CONCLUSION

God’s mercy has a concrete countenance: the “compassionate and merciful” face of Jesus Christ that the Gospel brings close to us through the parables of the Good Samaritan, the Good Shepherd, and even more through the image of the father of the Prodigal Son. It is this countenance of God’s Son that we are called to contemplate, in order that at least some of His compassion and tenderness will shine forth on our faces and in our actions.

To make this easier for us, the Church proposes to us the example of the saints, for something of God’s love and compassion is also reflected on their faces. During this Jubilee of Mercy, the Church is presenting to us the person-model of Mother Teresa.

For Mother Teresa, everything began in prayer, in her relationship with God, in letting God’s merciful gaze penetrate to the depths of her heart. And having experienced this gaze in prayer and contemplation, she channeled it to others.
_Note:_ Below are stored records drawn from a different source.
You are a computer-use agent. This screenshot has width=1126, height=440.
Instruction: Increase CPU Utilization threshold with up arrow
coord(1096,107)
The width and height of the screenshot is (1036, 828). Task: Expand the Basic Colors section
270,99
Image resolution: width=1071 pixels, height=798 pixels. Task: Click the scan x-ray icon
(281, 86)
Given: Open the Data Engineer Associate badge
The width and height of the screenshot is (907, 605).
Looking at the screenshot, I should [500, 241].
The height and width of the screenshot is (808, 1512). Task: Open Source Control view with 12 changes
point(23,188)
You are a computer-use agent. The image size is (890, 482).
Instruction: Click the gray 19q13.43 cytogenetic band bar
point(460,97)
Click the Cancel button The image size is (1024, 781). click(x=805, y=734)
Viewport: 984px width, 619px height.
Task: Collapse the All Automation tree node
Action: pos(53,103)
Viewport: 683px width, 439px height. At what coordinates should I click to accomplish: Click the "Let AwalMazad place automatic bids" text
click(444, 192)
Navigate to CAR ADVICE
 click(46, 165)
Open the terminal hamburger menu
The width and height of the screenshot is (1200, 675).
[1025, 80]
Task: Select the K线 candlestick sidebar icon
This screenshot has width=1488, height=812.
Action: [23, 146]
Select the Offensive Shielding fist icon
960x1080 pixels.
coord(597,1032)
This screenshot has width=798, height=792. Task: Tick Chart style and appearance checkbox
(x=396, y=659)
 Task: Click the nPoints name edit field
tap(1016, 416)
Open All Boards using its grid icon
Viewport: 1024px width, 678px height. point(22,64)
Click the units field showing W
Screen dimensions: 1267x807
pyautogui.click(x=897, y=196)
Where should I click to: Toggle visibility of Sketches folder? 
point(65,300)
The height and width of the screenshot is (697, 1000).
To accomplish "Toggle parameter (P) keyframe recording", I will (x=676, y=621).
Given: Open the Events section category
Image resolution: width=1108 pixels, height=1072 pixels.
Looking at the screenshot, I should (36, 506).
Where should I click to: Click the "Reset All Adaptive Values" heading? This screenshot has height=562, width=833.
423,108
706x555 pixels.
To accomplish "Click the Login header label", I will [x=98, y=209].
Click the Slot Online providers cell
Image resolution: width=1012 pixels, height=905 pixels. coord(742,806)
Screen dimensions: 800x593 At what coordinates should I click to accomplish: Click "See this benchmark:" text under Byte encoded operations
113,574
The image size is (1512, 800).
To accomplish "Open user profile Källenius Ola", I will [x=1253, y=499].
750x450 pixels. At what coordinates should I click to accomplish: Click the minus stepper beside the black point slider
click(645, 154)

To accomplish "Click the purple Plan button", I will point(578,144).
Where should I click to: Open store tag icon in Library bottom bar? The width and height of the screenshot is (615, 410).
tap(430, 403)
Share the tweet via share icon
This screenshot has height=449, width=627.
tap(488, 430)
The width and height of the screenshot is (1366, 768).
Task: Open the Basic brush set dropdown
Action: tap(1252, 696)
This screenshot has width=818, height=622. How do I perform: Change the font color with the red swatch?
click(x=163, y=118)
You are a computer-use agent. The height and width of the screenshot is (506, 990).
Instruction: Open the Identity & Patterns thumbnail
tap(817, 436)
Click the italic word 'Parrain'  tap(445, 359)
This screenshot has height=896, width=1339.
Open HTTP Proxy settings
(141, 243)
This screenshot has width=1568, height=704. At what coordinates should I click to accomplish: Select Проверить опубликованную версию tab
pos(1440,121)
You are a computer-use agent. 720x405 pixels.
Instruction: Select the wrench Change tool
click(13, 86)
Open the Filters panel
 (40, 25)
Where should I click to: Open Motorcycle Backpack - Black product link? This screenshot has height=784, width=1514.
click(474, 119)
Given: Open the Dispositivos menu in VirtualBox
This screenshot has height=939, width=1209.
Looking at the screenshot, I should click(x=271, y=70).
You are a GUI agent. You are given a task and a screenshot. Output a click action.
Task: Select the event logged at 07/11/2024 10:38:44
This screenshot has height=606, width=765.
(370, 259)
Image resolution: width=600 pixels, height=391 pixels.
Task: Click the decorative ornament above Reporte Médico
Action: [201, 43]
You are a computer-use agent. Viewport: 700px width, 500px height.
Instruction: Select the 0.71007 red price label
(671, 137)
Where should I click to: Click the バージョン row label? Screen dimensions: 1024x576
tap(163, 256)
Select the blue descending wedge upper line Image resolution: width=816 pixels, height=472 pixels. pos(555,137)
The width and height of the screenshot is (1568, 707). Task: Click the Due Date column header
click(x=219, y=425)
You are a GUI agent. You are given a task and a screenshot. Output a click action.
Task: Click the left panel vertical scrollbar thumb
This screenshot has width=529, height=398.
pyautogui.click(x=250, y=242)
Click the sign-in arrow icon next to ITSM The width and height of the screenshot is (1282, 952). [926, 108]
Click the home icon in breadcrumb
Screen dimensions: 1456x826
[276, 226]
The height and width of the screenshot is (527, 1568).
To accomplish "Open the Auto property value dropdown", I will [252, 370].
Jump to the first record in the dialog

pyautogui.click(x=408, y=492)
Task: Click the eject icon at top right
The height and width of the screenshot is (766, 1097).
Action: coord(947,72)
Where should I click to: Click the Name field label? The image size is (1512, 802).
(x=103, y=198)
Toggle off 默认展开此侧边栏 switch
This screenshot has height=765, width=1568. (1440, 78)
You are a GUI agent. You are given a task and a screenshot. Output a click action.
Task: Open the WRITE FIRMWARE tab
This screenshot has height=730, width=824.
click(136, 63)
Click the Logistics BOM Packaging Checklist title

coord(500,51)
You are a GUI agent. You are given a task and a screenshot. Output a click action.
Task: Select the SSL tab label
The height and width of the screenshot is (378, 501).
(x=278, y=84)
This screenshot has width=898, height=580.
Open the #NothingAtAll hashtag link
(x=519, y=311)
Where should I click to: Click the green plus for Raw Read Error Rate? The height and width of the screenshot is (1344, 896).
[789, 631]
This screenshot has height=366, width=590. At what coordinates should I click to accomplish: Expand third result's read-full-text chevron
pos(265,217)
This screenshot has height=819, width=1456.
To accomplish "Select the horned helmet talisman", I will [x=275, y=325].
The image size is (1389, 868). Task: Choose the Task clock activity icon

On Divine Mercy Sunday, Pope Francis challenged the faithful to become “living writers of the Gospel” by practicing the spiritual and corporal works of mercy, which are “the hallmarks of the Christian life.” In Mother Teresa’s words and deeds, in particular the examples that show how she practiced works of mercy, the “Gospel became alive,” as one of her followers said. She was, so to say, “writing” the Gospel by the way she lived it. This is what the Church is recognizing in her and offering to us as a model through her canonization.

Let her canonization and this book be an incentive to us to remember her love, her compassion, her soothing smile. When we see our brothers and sisters in need, let us be “apostles of mercy” by touching and healing the wounds of their bodies or of their souls, as Mother Teresa did. She keeps inviting us: “Just think for a moment, you and I have been called by our name, because He loved us. Because you and I are somebody special to Him—to be His Heart to love Him in the poor, His Hands to serve Him in the poorest of the poor…beginning with those around us, and even in our own families.”

This is how we can be, as Pope Francis calls us to be, witnesses to mercy.